_Text section_.
** start **
A "short" sale occurs when someone bets a specific stock or generally the market will drop in value. Perhaps the most famous practitioner of the short sale was Jesse Livermore. When the market crashed in 1929, he had sold short. He made millions, while other, less-inspired traders, leapt to their deaths from office windows overlooking Wall Street.
At the end of the afternoon, when various news programs report the day's trading, rare is a camera shot of the trading floors. In "Trading Places," Winthorpe (Dan Aykroyd) and Valentine (Eddie Murphy) pull off their big coup on a commodities market floor in New York. (Their train had traveled from Philadelphia to NYC.) The trading floor was packed with traders in the various pits, all in color-coded jackets that corresponded with the company for which they placed "puts" and "calls." Randolph and Mortimer Duke (Ralph Bellamy and Don Ameche) thought they had inside information about orange juice futures. Of course, the info was incorrect. They lost while the heroes made money.
Winthorpe and Valentine sold short. They began to sell at 142 per share contracts on orange juice futures---contracts they did not yet own---then, later, as the p[rice dropped, began to sell.
This is all very nice. What does it have to do with today?
Some sixty percent (60%) of the trades on the New York and London markets are algorithmic. Those trades are based on what the computers say to do. When someone proposed a rule that would require at least one second to pass before a sale could be made, that proposal was nixed.
** end **
_Material supplied_.
** start **
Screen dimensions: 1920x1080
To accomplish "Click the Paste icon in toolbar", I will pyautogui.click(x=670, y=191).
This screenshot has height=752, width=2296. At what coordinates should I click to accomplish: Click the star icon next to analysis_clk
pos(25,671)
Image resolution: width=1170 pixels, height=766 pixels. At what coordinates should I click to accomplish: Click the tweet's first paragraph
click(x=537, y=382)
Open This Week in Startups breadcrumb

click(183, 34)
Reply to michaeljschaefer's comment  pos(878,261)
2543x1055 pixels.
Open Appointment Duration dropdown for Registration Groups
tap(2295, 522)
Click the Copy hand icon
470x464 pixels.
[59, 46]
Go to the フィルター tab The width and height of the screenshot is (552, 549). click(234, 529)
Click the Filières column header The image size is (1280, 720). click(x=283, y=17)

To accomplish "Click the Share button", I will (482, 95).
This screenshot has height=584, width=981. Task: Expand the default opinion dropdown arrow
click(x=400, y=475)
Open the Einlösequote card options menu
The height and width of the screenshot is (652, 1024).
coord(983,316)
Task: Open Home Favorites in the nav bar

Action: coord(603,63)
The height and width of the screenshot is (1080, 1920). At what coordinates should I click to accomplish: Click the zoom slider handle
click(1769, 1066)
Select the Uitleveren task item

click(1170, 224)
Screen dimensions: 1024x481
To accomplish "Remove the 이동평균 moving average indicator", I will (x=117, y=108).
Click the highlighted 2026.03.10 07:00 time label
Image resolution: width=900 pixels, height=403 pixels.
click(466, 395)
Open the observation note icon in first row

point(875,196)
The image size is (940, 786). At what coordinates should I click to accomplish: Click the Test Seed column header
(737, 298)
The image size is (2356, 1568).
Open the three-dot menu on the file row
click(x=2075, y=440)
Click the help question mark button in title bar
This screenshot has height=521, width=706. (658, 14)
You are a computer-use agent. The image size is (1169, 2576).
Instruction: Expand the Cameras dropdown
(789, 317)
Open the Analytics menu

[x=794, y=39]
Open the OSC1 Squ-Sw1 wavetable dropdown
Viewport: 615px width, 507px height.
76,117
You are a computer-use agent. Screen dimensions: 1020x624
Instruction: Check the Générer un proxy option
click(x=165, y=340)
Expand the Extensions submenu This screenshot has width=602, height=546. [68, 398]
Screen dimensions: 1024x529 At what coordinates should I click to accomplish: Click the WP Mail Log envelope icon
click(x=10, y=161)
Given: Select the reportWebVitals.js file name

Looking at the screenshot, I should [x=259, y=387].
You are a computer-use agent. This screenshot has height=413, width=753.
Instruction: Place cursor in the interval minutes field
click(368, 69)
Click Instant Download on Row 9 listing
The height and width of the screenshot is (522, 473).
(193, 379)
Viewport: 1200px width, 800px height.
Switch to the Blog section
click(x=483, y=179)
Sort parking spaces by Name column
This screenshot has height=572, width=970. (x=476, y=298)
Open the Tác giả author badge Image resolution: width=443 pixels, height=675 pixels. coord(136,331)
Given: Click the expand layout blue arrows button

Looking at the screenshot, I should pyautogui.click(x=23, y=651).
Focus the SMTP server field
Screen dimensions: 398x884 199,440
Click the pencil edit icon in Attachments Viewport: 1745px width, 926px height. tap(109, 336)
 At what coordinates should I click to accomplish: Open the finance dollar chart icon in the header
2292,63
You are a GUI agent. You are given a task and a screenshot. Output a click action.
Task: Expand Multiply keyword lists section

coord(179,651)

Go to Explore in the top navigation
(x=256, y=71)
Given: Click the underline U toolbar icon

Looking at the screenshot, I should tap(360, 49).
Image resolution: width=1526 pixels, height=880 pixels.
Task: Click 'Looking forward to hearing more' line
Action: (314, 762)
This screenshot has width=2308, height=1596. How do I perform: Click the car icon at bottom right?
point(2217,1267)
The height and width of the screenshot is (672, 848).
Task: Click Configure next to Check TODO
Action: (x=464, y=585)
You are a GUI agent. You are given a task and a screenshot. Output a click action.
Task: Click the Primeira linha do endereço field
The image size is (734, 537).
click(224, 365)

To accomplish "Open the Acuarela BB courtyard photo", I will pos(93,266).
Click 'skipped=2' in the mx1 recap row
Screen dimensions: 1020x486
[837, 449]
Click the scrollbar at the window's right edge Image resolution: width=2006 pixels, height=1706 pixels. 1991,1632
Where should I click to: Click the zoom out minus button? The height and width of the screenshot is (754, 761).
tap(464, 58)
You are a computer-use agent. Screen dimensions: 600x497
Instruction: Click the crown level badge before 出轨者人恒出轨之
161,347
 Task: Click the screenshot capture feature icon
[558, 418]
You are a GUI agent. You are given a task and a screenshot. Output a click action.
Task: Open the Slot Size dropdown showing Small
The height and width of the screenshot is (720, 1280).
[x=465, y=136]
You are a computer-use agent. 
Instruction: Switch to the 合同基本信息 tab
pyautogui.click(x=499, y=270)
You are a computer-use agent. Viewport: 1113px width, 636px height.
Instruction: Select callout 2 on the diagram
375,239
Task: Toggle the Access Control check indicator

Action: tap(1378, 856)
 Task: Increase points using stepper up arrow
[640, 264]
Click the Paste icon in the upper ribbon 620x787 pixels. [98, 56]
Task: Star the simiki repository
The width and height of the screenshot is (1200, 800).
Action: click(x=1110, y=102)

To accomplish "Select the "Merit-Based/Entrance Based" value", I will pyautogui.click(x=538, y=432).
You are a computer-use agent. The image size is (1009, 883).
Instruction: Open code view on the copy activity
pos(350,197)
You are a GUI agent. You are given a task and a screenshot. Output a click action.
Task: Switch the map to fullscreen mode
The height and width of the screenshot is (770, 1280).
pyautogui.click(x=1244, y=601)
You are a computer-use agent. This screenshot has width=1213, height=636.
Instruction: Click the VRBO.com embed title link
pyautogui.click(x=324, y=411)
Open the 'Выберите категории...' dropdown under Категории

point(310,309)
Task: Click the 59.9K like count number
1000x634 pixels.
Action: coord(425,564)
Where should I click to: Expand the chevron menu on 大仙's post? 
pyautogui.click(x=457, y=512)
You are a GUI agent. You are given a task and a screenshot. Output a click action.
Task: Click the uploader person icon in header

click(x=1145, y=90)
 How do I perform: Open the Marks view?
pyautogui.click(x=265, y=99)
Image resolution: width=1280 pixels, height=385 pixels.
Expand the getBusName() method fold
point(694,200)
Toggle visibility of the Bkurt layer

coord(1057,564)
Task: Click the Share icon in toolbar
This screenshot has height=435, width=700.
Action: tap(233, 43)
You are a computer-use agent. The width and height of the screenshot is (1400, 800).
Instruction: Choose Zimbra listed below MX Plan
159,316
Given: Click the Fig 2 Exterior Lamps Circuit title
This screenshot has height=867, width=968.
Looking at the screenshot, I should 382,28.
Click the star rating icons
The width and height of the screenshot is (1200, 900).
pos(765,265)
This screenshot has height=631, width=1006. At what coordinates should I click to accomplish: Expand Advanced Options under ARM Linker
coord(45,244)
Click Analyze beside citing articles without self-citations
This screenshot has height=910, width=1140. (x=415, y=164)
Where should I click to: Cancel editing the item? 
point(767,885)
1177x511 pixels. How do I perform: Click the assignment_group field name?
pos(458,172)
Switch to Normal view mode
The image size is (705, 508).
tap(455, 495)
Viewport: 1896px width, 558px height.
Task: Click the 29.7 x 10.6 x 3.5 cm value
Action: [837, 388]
** end **
_Required task 1_.
Return everything from "At the end of" down to "heroes made money." in the piece on short selling, copied word for word.
_Required task 2_.
For each statement, say whether it agrees with the piece on short selling, and support each yes or no with the deciding words of that piece, quoted exactly. (a) Jesse Livermore had sold short when the market crashed in 1929. (b) In "Trading Places," the heroes' train traveled from New York to Philadelphia. (c) The proposal requiring at least one second to pass before a sale was adopted.
_Required task 3_.
Continue the piece on short selling, picking up after its final sentence.
The records were drawn from a separate source.

_Task result 1_.
At the end of the afternoon, when various news programs report the day's trading, rare is a camera shot of the trading floors. In "Trading Places," Winthorpe (Dan Aykroyd) and Valentine (Eddie Murphy) pull off their big coup on a commodities market floor in New York. (Their train had traveled from Philadelphia to NYC.) The trading floor was packed with traders in the various pits, all in color-coded jackets that corresponded with the company for which they placed "puts" and "calls." Randolph and Mortimer Duke (Ralph Bellamy and Don Ameche) thought they had inside information about orange juice futures. Of course, the info was incorrect. They lost while the heroes made money.

_Task result 2_.
(a) Yes: "When the market crashed in 1929, he had sold short."
(b) No: "Their train had traveled from Philadelphia to NYC."
(c) No: "that proposal was nixed."

_Task result 3_.
Here is the potential catastrophic problem. If a corporation or---more likely---a nation state possessed sufficient capital and had the computer people necessary to handle the work, the numbers upon which the computers that figure trades could be fed numbers radically skewed one direction. At the right moment, with the right actions---like engage in a massive sell-off of stocks---a "crash" could be orchestrated. If, at the same time, the same entity sold short, the World's capital could be wiped off the table and brushed into the pockets of the entity in question.
After the 1929 Crash, various controls were put into place on the stock market. Ronald Reagan---an economics major from Dixon College in Illinois---did not like regulations. Regulations inhibit growth, was the idea. In this hypothetical I pose, the entity would use a couple of cut-outs to "lose" money and go insolvent. The entity itself would sell short. With markets all over the World, an investigation would take a considerable time, during which the entity would claim its money and tell the rest of the World to screw itself.
Perhaps we should return to the old days, when stocks were bought and sold under the trees on Wall Street.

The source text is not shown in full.